Dalam perspektif agama, fitnah termasuk dosa besar yang dampaknya melebihi pembunuhan. Al-Qur’an secara tegas melarang perbuatan ini, “Dan janganlah kamu mengikuti apa yang kamu tidak mempunyai pengetahuan tentangnya…” (QS. Al-Isra: 36). Sementara dari sisi hukum positif, UU ITE Pasal 28 mengancam pelaku penyebaran hoax dengan hukuman pidana. Namun, seringkali pelaku baru menyadari kesalahannya ketika musibah datang, atau ketika kerugian yang ditimbulkan sudah tak terkendali.
Lantas, bagaimana menghindari jebakan istidraj ini? Pertama, segera berhenti dan bertobat jika pernah terlibat menyebarkan hoax. Kedua, biasakan verifikasi informasi melalui sumber terpercaya sebelum membagikannya. Ketiga, ingatlah selalu bahwa setiap tindakan kita akan dimintai pertanggungjawaban, baik di dunia maupun akhirat. Sebagaimana pesan Ustaz Adi Hidayat, “Jangan bangga ketika maksiatmu mudah tersebar. Bisa jadi itu bukan pertanda baik, tapi istidraj yang mengancam.”

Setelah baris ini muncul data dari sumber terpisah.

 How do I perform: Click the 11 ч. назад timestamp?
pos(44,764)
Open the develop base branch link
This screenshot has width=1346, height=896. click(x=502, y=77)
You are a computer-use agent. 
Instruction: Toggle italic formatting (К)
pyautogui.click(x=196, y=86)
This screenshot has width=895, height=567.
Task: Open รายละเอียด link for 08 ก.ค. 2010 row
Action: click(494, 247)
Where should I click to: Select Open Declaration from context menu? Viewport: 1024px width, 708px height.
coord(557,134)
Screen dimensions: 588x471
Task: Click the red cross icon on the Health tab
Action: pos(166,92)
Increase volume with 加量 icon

Pada akhirnya, menjaga integritas dalam bermedia sosial bukan sekadar menghindari hukuman, melainkan bentuk ketaatan kepada Allah dan kepedulian terhadap sesama. Di era dimana kebohongan bisa menyebar lebih cepat dari kebenaran, menjadi filter informasi adalah kewajiban setiap muslim yang bertanggung jawab. Karena sesungguhnya, kebenaran bukan hanya tentang fakta yang tepat, tapi juga tentang niat yang lurus dan dampak yang baik bagi banyak orang.